Je ne m'étendrai pas plus longuement sur le symbolisme indigène. Il serait aisé d'en multiplier les exemples. Les contes de ce recueil en offriront un certain nombre à ceux qui seraient tentés d'étudier la question plus à fond.

L'onomatopée chez les noirs.

De même, je n'effleurerai ce sujet qu'en passant. L'oreille des noirs ne perçoit pas, semble-t-il, les sons de la même façon que la nôtre, sinon, il faudrait conclure qu'ils interprètent leurs perceptions d'une manière très différente de nous.
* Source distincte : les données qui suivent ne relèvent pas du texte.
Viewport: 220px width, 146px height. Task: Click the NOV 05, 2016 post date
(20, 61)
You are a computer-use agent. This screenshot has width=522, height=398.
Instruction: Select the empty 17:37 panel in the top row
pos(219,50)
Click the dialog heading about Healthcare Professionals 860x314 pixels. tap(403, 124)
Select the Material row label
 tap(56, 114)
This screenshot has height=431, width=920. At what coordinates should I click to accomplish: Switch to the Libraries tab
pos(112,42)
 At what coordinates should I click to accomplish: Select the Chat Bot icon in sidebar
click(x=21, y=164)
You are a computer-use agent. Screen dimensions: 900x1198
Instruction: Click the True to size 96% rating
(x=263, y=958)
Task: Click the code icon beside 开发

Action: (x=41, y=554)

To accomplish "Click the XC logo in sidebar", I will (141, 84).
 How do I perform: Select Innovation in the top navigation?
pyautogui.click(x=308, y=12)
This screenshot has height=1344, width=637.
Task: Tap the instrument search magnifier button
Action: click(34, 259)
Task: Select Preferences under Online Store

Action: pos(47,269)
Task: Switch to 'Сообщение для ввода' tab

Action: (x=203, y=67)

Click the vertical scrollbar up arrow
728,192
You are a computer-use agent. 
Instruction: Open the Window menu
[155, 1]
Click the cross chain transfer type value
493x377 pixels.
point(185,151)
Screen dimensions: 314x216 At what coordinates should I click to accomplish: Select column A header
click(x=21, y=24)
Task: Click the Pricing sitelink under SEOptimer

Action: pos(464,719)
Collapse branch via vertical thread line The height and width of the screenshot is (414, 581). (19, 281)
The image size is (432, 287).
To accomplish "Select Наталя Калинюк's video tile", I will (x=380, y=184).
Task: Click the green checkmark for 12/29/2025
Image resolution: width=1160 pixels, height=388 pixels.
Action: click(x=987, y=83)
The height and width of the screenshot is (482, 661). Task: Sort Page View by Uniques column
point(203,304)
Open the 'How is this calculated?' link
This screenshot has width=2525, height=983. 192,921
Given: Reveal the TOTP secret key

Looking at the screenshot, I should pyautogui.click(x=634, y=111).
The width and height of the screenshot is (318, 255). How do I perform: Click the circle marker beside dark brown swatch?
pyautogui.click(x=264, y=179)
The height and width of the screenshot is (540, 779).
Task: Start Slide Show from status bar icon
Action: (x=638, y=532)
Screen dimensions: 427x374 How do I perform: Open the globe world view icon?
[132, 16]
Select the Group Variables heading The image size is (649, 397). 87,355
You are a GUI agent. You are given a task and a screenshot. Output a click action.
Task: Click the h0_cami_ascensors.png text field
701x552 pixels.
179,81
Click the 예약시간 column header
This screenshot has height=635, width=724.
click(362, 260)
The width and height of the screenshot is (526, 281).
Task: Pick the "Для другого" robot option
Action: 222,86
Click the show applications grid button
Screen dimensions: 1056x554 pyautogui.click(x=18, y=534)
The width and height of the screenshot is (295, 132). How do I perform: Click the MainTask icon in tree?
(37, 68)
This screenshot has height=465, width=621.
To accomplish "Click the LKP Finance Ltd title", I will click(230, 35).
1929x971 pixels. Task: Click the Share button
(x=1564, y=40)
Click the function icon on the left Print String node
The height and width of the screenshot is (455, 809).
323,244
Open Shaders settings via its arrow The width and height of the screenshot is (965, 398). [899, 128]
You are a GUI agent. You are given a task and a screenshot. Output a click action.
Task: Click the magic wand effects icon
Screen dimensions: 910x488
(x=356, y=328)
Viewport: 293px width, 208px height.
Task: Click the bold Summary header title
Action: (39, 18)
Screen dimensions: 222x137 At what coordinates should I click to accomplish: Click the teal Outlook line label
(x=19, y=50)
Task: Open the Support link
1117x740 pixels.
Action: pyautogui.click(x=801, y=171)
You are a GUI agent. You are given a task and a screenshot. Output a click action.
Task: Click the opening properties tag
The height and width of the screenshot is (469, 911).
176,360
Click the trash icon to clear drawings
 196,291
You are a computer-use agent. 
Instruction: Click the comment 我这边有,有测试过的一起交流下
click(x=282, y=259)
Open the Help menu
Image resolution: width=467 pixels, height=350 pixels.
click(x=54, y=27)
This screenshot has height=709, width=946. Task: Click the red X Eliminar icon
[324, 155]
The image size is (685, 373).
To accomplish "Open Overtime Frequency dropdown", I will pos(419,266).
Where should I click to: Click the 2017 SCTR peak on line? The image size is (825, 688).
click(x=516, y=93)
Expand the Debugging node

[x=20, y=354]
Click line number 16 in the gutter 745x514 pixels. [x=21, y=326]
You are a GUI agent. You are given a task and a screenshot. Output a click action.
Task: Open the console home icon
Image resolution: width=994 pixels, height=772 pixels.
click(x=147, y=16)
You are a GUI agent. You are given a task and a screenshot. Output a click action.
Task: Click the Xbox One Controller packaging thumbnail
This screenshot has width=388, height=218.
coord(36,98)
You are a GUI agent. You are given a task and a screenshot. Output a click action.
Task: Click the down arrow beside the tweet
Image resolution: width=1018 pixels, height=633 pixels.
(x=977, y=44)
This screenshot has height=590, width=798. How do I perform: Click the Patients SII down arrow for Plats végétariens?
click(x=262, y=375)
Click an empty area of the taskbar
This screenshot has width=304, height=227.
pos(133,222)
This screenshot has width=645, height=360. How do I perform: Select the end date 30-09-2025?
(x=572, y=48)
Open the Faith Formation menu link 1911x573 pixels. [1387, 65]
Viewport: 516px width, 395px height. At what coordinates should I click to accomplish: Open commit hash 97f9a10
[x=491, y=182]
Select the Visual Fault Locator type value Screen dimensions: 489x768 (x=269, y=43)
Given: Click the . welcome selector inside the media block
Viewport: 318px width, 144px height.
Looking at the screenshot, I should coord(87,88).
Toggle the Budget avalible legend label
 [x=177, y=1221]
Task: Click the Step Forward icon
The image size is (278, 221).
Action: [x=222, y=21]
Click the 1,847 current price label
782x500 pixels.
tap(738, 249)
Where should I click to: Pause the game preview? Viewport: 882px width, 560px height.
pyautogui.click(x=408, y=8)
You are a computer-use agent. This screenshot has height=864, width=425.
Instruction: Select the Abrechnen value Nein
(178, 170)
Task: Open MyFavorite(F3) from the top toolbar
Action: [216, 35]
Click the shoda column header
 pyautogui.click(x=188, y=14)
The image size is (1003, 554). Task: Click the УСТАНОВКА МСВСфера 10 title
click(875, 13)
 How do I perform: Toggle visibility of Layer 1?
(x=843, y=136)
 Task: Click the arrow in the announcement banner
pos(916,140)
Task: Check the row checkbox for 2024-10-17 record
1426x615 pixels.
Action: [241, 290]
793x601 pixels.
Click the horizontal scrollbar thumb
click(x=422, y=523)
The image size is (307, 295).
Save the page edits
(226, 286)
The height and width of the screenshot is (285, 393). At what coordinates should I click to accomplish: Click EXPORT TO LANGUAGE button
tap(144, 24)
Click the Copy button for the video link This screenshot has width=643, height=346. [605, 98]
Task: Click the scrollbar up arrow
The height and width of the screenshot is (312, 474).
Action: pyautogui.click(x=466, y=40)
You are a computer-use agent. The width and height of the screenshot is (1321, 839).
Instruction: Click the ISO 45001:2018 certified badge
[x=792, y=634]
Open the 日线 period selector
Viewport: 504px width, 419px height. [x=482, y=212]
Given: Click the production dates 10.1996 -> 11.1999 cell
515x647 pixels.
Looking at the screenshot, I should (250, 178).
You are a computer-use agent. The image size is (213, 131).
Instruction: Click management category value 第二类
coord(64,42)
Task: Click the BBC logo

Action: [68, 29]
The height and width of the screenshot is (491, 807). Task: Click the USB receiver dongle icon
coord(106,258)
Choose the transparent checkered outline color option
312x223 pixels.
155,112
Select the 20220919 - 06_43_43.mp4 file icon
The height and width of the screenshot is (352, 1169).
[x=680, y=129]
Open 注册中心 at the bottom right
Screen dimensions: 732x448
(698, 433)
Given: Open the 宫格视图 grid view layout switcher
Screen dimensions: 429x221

J'ai cru devoir transcrire les sons comme ils m'ont été figurés plutôt que de les traduire par les onomatopées françaises correspondantes, quitte à indiquer en note ces dernières.

Ces onomatopées indigènes, comme les nôtres, rendent non seulement les bruits, mais encore les mouvements silencieux tels que le tortillement du serpent ou le balancement d'un objet. A côté de cela, on trouve dans les chansons des noirs des mots sans signification spéciale qui forment une sorte de refrain analogue aux «tra dé ri dera» ou aux «et lon lon laire et lon lon la» de nos chansons françaises.

Voici quelques-unes de ces onomatopées:

Ouellêni iô!: bruit des grelots attachés en bracelets aux chevilles des enfants = Dindelinn?

Gouinsinkélé gouinsan: aucune signification.

Kénié kéniéndé: frottement des écailles du serpent les unes contre les autres = Frik! Frak!

Bayevélé! Vélébaya!: bruit de l'eau jetée à la volée et qui retombe dans l'eau = Floc! Flac!

Bataou!: bruit d'un objet tombant dans l'eau et s'y engloutissant = Plouf?